In my area (top most saturated state), there’s currently 500+ openings of your choosing (clinical, 7on7off, retail cant staff enough, hospital, PRN, etc.). Not sure if this is temp/artificial due to the COVID (well aware of saturation and the #s which is why i dropped out of pharmacy school after just starting P1 couple of weeks ago), but can’t but think if it was a mistake and now they’re going to open all these positions/start appreciating pharmacists lol. Pay is still lower than previous glory days (~50) but if there’s that many openings (and again in one of the most saturated, non rural areas), not sure if dropping out was a mistake.

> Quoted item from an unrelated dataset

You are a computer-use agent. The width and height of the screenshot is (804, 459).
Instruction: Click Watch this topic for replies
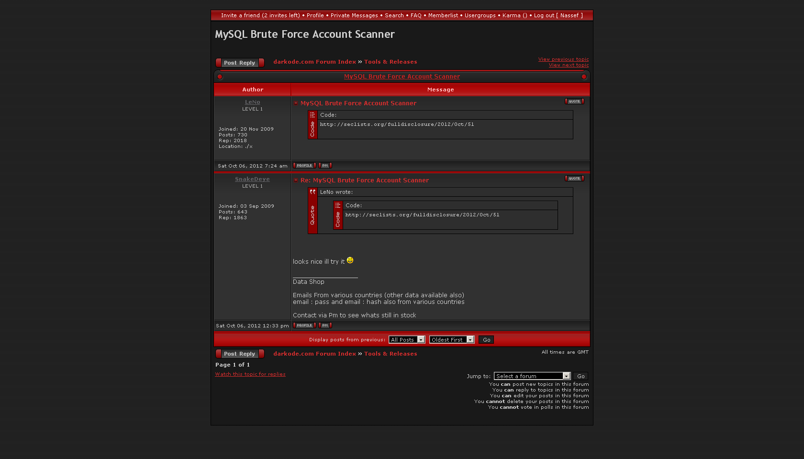click(250, 374)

Won't actually know for sure until it's too late to do anything but I'm betting this is temporary. Covid pushed a lot of pharmacists out around me too. Most, but definitely not all, of them were old enough to comfortably retire but chose to continue working for whatever reason. We have a bunch of openings and chains are offering sign on bonuses again but I doubt it'll last much longer than a year or two.
 
In my area (top most saturated state), there’s currently 500+ openings of your choosing (clinical, 7on7off, retail cant staff enough, hospital, PRN, etc.). Not sure if this is temp/artificial due to the COVID (well aware of saturation and the #s which is why i dropped out of pharmacy school after just starting P1 couple of weeks ago), but cant help but wonder if it was a mistake and now they’re going to open all these positions/start appreciating pharmacists lol. Pay is still lower than previous glory days (~50) but if there’s that many openings (and again in one of the most saturated, non rural areas), not sure if dropping out was a mistake.

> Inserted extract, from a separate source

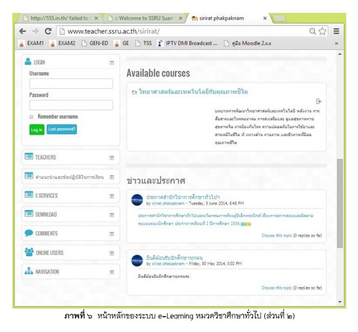The height and width of the screenshot is (332, 358).
Task: Click the zoom magnifier icon in the address bar
Action: pyautogui.click(x=312, y=31)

Which state (area) in particular were you referring to?
 
Won't actually know for sure until it's too late to do anything but I'm betting this is temporary. Covid pushed a lot of pharmacists out around me too. Most, but definitely not all, of them were old enough to comfortably retire but chose to continue working for whatever reason. We have a bunch of openings and chains are offering sign on bonuses again but I doubt it'll last much longer than a year or two.
That’s what i was thinking too. Hopefully (for me) it’s true as i left first sem in this year.